Archive for September, 2008

Too late to stop climate change, so adapt to it

Monday, September 15th, 2008

Environmentalists have been saying for years that we need to prevent climate change but the emphasis is changing to adapting to it because of the mounting evidence that global warming is happening faster than expected and that it’s already too late to avert the most dangerous consequences.

Al Gore is one of those who has made this change.

For many years green groups have said that adaptation, or coping with climate change, rather than stopping it, was a bit like putting out a fire on the Titanic: desirable, no doubt, but the main thing was to change course.
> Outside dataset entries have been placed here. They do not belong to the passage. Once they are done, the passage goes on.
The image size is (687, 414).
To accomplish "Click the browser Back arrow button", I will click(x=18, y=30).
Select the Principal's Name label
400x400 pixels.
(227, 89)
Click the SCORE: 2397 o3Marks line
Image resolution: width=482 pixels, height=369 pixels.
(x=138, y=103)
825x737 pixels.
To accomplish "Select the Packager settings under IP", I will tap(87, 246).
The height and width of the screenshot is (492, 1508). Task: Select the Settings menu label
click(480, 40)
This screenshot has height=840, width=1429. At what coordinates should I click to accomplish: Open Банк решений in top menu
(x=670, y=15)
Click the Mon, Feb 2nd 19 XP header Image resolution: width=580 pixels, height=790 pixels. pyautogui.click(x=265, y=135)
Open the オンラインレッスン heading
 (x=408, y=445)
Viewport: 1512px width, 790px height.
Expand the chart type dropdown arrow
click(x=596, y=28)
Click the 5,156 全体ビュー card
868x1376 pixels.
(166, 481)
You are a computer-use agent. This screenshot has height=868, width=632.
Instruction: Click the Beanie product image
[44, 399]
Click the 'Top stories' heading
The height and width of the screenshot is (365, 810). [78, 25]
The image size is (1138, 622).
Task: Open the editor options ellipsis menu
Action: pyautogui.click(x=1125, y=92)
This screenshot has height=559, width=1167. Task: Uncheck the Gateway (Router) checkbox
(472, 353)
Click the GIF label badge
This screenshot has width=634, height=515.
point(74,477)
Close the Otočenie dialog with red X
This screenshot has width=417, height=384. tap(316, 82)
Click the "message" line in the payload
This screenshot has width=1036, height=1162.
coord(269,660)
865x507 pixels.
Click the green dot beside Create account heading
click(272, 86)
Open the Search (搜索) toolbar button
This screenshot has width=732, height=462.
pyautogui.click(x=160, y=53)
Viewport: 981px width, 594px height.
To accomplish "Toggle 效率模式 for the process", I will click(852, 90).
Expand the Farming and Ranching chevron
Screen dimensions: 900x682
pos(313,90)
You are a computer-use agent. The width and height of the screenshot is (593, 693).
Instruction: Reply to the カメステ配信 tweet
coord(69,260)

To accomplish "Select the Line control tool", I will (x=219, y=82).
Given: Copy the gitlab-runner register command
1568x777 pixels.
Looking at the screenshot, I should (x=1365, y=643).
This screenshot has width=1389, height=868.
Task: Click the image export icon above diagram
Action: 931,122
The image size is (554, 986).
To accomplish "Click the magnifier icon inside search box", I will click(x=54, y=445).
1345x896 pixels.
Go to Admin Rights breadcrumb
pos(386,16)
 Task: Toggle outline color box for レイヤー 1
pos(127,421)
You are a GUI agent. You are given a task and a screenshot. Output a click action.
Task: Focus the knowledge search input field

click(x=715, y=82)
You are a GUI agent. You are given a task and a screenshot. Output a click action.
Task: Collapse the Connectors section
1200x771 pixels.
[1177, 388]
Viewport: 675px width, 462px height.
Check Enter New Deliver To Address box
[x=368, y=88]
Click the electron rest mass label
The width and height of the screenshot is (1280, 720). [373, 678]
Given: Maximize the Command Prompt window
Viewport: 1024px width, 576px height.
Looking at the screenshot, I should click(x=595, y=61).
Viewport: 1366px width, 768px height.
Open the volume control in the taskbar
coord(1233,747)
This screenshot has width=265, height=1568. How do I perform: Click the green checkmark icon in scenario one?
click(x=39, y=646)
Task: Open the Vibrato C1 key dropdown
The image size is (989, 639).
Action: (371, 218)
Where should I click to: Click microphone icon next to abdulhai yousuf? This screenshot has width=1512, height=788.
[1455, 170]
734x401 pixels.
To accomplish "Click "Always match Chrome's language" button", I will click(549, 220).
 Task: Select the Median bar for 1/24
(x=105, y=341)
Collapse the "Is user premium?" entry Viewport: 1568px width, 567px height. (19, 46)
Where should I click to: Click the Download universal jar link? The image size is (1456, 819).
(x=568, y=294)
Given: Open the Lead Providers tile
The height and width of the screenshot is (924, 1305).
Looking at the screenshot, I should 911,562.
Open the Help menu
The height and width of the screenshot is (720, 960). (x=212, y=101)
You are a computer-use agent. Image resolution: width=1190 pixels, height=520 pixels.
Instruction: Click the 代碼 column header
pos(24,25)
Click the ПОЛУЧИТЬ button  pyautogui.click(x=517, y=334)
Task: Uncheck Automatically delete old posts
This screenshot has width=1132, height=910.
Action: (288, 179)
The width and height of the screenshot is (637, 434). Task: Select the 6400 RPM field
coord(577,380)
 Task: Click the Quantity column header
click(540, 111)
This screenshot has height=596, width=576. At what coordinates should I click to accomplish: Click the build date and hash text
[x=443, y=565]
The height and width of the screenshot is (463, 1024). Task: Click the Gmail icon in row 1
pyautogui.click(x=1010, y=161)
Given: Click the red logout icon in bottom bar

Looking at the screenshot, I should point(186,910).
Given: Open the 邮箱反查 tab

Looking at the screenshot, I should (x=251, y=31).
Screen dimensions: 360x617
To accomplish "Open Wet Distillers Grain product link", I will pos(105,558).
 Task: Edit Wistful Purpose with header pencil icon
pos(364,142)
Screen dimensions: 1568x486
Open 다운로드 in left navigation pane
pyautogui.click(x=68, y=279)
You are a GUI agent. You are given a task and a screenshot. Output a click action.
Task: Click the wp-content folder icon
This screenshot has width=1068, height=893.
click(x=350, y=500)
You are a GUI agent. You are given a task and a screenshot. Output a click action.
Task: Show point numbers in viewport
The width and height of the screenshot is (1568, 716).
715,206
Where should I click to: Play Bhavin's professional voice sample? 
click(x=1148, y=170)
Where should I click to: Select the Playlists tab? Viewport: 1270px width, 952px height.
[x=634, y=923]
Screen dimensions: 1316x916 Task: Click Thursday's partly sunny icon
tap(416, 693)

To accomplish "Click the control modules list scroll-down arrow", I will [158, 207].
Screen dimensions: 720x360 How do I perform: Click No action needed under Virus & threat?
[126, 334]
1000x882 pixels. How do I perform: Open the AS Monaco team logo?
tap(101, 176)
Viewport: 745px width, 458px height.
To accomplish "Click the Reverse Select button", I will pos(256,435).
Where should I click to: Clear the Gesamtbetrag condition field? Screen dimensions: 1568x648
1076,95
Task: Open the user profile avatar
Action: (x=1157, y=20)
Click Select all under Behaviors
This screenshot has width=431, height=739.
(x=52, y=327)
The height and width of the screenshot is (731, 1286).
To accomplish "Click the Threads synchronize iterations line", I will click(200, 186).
Two things have changed attitudes:

  • Evidence that global warming is happening faster than expected. Manish Bapna of the World Resources Institute, a think-tank in Washington, DC, believes “it is already too late to avert dangerous consequences, so we must learn to adapt.”
  • Evidence is growing that climate change hits two specific groups of people disproportionately and unfairly. They are the poorest of the poor and those living in island states.  That is 1 billion people in 100 countries.

Tony Nyong, a climate-change scientist in Nairobi, argues that people in poor countries used to see global warming as a Western matter: the rich had caused it and would with luck solve it. But the first impact of global warming has been on the very things the poorest depend on most.

The victims share two characteristics. They are too poor to defend themselves by expensive flood controls or sophisticated public-health programmes. And (unlike China or Brazil) their own carbon footprints are tiny. Kirk Smith, a professor at the University of California, Berkeley, calls climate change the world’s biggest regressive tax: the poorest pay for the behaviour of the rich.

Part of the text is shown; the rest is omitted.